Facilitating Research to Develop Treatments for Hemochromatosis

SLU ID 98-002 | A Mouse Model for Hemochromatosis with HFE Gene Point Mutation

Background

Hemochromatosis is a disorder that causes harmful levels of iron to build up in the body. If untreated, hemochromatosis can lead to iron overload that can damage various parts of the body including the liver, heart, pancreas, endocrine glands, and joints. Hemochromatosis is a rare disease with fewer than 200,000 cases diagnosed in the United States each year.

Overview

Researchers at Saint Louis University (SLU) have developed a mouse model for hemochromatosis with HFE gene point mutation. This includes a variety of strains for specific types of hemochromatosis. SLU partners with The Jackson Laboratory to distribute this mouse model.

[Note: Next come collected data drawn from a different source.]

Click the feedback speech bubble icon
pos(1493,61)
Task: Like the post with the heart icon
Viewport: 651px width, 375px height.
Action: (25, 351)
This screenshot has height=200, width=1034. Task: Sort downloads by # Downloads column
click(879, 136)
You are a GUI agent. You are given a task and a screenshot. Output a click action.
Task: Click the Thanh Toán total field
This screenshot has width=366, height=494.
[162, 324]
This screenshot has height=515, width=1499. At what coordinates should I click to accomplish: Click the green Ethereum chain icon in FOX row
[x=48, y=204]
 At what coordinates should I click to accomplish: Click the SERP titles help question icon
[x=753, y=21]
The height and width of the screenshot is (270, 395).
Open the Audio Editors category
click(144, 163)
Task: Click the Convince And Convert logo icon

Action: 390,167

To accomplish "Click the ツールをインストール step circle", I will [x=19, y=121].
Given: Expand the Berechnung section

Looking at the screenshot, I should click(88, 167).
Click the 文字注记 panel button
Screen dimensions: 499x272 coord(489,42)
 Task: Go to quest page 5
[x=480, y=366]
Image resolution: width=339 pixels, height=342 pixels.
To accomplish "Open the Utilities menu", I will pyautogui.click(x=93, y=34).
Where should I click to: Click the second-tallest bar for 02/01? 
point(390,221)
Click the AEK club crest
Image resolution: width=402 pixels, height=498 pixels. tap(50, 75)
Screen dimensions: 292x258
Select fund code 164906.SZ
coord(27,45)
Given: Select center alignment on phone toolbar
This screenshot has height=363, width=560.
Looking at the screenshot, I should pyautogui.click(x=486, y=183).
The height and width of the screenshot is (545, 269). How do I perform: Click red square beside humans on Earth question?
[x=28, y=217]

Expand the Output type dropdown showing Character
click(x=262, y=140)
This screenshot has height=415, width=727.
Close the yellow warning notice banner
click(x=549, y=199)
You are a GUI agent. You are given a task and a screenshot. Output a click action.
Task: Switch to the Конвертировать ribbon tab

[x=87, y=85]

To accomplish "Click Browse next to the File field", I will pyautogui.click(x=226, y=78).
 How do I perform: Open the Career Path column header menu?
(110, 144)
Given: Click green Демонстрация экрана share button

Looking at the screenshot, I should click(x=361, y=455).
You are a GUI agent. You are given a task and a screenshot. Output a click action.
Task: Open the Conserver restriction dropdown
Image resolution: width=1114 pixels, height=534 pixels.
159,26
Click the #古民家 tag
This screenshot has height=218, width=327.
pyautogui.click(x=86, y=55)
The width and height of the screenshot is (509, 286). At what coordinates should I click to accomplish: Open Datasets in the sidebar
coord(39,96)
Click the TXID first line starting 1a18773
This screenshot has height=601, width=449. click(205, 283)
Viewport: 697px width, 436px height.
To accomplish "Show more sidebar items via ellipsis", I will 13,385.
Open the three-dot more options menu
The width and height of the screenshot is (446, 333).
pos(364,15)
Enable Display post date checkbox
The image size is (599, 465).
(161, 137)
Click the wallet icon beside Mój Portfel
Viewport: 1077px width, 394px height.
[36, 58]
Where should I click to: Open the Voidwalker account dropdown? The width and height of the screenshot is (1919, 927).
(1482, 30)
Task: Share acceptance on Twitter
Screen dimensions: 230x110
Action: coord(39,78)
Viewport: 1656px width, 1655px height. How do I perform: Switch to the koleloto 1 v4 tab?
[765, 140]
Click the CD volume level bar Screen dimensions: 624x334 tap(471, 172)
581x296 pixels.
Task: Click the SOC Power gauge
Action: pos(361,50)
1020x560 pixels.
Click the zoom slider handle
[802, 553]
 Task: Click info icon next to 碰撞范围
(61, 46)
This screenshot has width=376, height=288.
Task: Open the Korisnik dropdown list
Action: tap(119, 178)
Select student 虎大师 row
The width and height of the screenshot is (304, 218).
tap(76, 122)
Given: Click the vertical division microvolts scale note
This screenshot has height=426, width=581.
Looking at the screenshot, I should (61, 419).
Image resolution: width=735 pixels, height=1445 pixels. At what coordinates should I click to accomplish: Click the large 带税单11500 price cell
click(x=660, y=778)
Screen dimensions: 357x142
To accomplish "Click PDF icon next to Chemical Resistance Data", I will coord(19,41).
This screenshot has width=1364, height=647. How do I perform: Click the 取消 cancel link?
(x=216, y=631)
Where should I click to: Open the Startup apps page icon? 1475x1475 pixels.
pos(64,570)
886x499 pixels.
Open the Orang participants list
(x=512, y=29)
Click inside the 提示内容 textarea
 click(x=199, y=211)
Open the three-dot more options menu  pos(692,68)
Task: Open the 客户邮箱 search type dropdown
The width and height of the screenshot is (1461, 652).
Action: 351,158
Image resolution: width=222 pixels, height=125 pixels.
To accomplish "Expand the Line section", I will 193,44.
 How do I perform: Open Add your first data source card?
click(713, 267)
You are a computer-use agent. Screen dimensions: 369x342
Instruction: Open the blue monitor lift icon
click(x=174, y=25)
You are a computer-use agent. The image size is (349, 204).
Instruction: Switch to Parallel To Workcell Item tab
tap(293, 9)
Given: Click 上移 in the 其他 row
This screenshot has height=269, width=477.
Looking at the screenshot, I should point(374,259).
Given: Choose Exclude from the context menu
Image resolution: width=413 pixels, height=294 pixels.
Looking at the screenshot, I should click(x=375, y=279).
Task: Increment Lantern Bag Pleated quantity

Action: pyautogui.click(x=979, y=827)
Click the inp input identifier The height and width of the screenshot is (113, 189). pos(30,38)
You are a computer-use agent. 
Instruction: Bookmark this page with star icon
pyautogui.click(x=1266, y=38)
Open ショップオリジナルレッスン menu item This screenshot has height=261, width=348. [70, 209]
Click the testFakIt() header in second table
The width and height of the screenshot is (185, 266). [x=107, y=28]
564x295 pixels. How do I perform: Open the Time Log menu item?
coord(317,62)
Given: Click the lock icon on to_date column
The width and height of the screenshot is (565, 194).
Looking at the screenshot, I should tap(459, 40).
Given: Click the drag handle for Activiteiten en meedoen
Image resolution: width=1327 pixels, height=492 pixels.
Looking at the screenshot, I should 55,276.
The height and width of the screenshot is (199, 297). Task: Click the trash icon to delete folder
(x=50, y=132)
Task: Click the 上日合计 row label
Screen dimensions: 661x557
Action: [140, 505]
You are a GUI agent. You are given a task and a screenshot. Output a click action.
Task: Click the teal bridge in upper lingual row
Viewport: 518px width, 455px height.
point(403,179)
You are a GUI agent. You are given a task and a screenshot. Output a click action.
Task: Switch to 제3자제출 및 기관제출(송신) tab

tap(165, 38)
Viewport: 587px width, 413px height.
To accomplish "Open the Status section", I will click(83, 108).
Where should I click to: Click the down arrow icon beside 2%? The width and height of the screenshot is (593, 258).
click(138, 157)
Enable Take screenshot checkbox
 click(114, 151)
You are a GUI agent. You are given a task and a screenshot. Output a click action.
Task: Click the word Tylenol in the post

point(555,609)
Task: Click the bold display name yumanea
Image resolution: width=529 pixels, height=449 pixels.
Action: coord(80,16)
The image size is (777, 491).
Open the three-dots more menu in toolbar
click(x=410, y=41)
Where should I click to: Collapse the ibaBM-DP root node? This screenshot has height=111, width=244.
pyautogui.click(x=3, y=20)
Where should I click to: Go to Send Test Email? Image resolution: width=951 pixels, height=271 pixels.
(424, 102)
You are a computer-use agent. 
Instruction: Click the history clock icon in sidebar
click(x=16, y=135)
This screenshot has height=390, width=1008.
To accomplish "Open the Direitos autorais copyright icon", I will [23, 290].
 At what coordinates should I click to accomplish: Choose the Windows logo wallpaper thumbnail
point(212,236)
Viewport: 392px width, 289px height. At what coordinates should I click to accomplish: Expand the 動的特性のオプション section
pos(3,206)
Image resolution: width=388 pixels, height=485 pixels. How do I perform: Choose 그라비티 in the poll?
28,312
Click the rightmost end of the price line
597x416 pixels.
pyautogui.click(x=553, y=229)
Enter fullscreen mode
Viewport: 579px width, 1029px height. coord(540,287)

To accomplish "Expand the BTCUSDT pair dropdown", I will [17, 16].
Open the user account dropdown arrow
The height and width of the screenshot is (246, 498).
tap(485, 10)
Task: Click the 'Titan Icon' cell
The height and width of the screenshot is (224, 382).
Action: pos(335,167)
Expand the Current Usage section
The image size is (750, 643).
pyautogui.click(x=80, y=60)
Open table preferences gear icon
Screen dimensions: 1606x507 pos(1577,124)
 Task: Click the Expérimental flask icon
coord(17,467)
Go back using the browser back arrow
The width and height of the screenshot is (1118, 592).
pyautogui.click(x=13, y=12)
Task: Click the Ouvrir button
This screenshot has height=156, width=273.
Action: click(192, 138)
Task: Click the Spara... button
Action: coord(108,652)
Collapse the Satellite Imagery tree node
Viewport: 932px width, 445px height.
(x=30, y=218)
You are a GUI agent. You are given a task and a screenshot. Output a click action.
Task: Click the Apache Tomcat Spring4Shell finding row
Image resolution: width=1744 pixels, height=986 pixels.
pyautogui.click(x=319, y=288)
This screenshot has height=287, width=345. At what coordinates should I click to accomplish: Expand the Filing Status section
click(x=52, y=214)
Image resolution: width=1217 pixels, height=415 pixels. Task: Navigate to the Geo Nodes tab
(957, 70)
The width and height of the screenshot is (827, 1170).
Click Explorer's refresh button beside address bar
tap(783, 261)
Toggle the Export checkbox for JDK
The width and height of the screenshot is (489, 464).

Jackson Stock Number | Description or Nomenclature

005215 | FVB.129X1(B6)-Tfr2<tm1Slu>/J

005643 | B6.129X-Gusb<tm1Sly>/J

005644 | B6.129X-Gusb<tm3Sly>/J

008217 | B6.129S1-Car4<tm1Sly>/J

008218 | B6.129S1-Car14<tm1Sly>/J

025331 | B6.129X1-Car5a<tm1Sly>/J

025570 | B6.129S1-Car5b<tm1Sly>/J

Benefits

The potential advantages of this technology over existing solutions include:

• Increasing the effectiveness of pre-clinical trials in identifying viable treatment alternatives.

Applications

Potential applications of this technology include the development of treatments for hemochromatosis.

Opportunity

Saint Louis University licenses this technology on a non-exclusive basis and partners with The Jackson Laboratory (www.jax.org) to distribute the mouse model.